## BEGIN

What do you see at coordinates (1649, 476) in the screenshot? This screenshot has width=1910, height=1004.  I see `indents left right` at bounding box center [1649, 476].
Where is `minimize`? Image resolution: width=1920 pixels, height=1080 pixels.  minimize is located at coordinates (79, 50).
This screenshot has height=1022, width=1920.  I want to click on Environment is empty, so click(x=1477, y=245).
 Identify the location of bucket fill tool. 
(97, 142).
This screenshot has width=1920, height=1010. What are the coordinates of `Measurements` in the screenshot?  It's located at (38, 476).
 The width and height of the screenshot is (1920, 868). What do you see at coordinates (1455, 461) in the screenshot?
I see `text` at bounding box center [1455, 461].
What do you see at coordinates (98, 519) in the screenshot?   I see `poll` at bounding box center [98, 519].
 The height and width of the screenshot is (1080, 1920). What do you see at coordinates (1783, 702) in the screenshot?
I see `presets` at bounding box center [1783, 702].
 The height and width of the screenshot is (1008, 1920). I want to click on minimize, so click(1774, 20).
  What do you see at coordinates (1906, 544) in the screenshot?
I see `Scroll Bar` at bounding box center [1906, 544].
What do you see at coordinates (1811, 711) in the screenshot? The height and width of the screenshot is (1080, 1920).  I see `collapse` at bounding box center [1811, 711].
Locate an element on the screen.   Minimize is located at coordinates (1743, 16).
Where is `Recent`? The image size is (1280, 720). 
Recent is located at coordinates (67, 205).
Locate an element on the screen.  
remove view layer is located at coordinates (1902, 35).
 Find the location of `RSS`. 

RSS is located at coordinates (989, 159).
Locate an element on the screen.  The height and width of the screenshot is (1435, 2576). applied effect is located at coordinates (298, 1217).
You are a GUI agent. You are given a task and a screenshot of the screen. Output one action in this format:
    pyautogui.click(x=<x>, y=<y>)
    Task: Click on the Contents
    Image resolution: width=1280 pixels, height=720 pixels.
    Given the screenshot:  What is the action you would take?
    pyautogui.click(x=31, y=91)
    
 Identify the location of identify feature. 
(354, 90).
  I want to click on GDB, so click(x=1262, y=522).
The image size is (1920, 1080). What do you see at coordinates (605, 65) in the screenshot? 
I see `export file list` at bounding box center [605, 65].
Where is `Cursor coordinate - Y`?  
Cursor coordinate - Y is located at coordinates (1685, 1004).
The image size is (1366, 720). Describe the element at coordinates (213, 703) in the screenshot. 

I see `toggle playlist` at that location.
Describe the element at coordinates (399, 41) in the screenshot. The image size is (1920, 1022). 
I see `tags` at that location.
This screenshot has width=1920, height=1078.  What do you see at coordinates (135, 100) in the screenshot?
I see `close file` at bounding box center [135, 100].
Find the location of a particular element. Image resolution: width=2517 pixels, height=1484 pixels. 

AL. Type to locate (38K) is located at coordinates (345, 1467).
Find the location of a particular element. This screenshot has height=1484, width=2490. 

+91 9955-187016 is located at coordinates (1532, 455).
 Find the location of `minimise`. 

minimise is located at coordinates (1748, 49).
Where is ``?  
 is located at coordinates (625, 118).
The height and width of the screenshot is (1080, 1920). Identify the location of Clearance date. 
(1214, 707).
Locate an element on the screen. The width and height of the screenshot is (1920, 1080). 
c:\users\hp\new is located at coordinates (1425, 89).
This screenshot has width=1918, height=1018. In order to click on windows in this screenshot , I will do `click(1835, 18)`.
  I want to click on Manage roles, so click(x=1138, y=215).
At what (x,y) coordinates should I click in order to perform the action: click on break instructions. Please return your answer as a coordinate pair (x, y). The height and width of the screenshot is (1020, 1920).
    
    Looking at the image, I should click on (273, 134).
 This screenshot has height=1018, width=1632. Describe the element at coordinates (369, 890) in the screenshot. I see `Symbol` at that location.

## END

• **PROBLEM DETAILS**:
Please convert every line of the rows above into a Markdown table with two columns, Index and Line. Number each line and leave out blank lines.

• **RESPONSE TO THE TASK**:
| Index | Line |
|---|---|
| 1 | What do you see at coordinates (1649, 476) in the screenshot? This screenshot has width=1910, height=1004.  I see `indents left right` at bounding box center [1649, 476]. |
| 2 | Where is `minimize`? Image resolution: width=1920 pixels, height=1080 pixels.  minimize is located at coordinates (79, 50). |
| 3 | This screenshot has height=1022, width=1920.  I want to click on Environment is empty, so click(x=1477, y=245). |
| 4 |  Identify the location of bucket fill tool.  |
| 5 | (97, 142). |
| 6 | This screenshot has width=1920, height=1010. What are the coordinates of `Measurements` in the screenshot?  It's located at (38, 476). |
| 7 |  The width and height of the screenshot is (1920, 868). What do you see at coordinates (1455, 461) in the screenshot? |
| 8 | I see `text` at bounding box center [1455, 461]. |
| 9 | What do you see at coordinates (98, 519) in the screenshot?   I see `poll` at bounding box center [98, 519]. |
| 10 |  The height and width of the screenshot is (1080, 1920). What do you see at coordinates (1783, 702) in the screenshot? |
| 11 | I see `presets` at bounding box center [1783, 702]. |
| 12 |  The height and width of the screenshot is (1008, 1920). I want to click on minimize, so click(1774, 20). |
| 13 |   What do you see at coordinates (1906, 544) in the screenshot? |
| 14 | I see `Scroll Bar` at bounding box center [1906, 544]. |
| 15 | What do you see at coordinates (1811, 711) in the screenshot? The height and width of the screenshot is (1080, 1920).  I see `collapse` at bounding box center [1811, 711]. |
| 16 | Locate an element on the screen.   Minimize is located at coordinates (1743, 16). |
| 17 | Where is `Recent`? The image size is (1280, 720).  |
| 18 | Recent is located at coordinates (67, 205). |
| 19 | Locate an element on the screen.   |
| 20 | remove view layer is located at coordinates (1902, 35). |
| 21 |  Find the location of `RSS`.  |
| 22 | RSS is located at coordinates (989, 159). |
| 23 | Locate an element on the screen.  The height and width of the screenshot is (1435, 2576). applied effect is located at coordinates (298, 1217). |
| 24 | You are a GUI agent. You are given a task and a screenshot of the screen. Output one action in this format: |
| 25 |     pyautogui.click(x=<x>, y=<y>) |
| 26 |     Task: Click on the Contents |
| 27 |     Image resolution: width=1280 pixels, height=720 pixels. |
| 28 |     Given the screenshot:  What is the action you would take? |
| 29 |     pyautogui.click(x=31, y=91) |
| 30 |  Identify the location of identify feature.  |
| 31 | (354, 90). |
| 32 |   I want to click on GDB, so click(x=1262, y=522). |
| 33 | The image size is (1920, 1080). What do you see at coordinates (605, 65) in the screenshot?  |
| 34 | I see `export file list` at bounding box center [605, 65]. |
| 35 | Where is `Cursor coordinate - Y`?   |
| 36 | Cursor coordinate - Y is located at coordinates (1685, 1004). |
| 37 | The image size is (1366, 720). Describe the element at coordinates (213, 703) in the screenshot.  |
| 38 | I see `toggle playlist` at that location. |
| 39 | Describe the element at coordinates (399, 41) in the screenshot. The image size is (1920, 1022).  |
| 40 | I see `tags` at that location. |
| 41 | This screenshot has width=1920, height=1078.  What do you see at coordinates (135, 100) in the screenshot? |
| 42 | I see `close file` at bounding box center [135, 100]. |
| 43 | Find the location of a particular element. Image resolution: width=2517 pixels, height=1484 pixels.  |
| 44 | AL. Type to locate (38K) is located at coordinates (345, 1467). |
| 45 | Find the location of a particular element. This screenshot has height=1484, width=2490.  |
| 46 | +91 9955-187016 is located at coordinates (1532, 455). |
| 47 |  Find the location of `minimise`.  |
| 48 | minimise is located at coordinates (1748, 49). |
| 49 | Where is ``?   |
| 50 |  is located at coordinates (625, 118). |
| 51 | The height and width of the screenshot is (1080, 1920). Identify the location of Clearance date.  |
| 52 | (1214, 707). |
| 53 | Locate an element on the screen. The width and height of the screenshot is (1920, 1080).  |
| 54 | c:\users\hp\new is located at coordinates (1425, 89). |
| 55 | This screenshot has width=1918, height=1018. In order to click on windows in this screenshot , I will do `click(1835, 18)`. |
| 56 |   I want to click on Manage roles, so click(x=1138, y=215). |
| 57 | At what (x,y) coordinates should I click in order to perform the action: click on break instructions. Please return your answer as a coordinate pair (x, y). The height and width of the screenshot is (1020, 1920). |
| 58 |     Looking at the image, I should click on (273, 134). |
| 59 |  This screenshot has height=1018, width=1632. Describe the element at coordinates (369, 890) in the screenshot. I see `Symbol` at that location. |